Carnival stock sank to multi-year lows this past October
Cruise line Carnival Corp (NYSE:CCL) is down 0.9% at $44.68 in this afternoon's trading, continuing its wildly disappointing year on the charts. The stock has shed 25% over the past 12 months, and is now seeing a re-emergence of pressure from a key descending -- and historically bearish -- trendline.
According to Schaeffer's Senior Quantitative Analyst Rocky White, CCL is trading within one standard deviation of its 120-day moving average, after spending most of its time below this trendline in recent years. Similar tests of this trendline resistance have occurred eight other times over the past three years, resulting in an average 15-day loss of 5.9%, with 75% of the returns negative. Another loss of this severity would send Carnival stock down to the $42 mark -- back near the site of its five-year lows from early October -- before the end of January.

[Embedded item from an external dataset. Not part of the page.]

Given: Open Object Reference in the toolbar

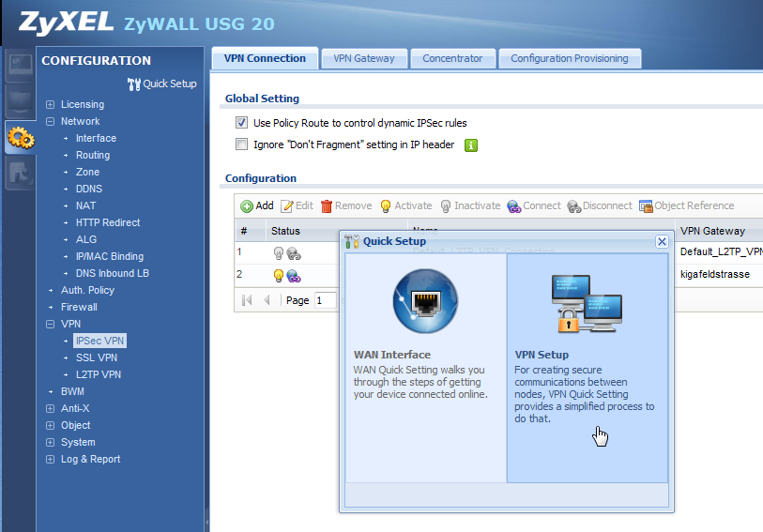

Moving into the options pits, it looks like call traders may have maxed out their bullish bets. The equity's 10-day call/put volume ratio of 6.22 at the International Securities Exchange (ISE), Cboe Options Exchange (CBOE), and NASDAQ OMX PHLX (PHLX) ranks in the 100th annual percentile, meaning calls have been purchased over puts at a faster-than-usual clip during the past two weeks.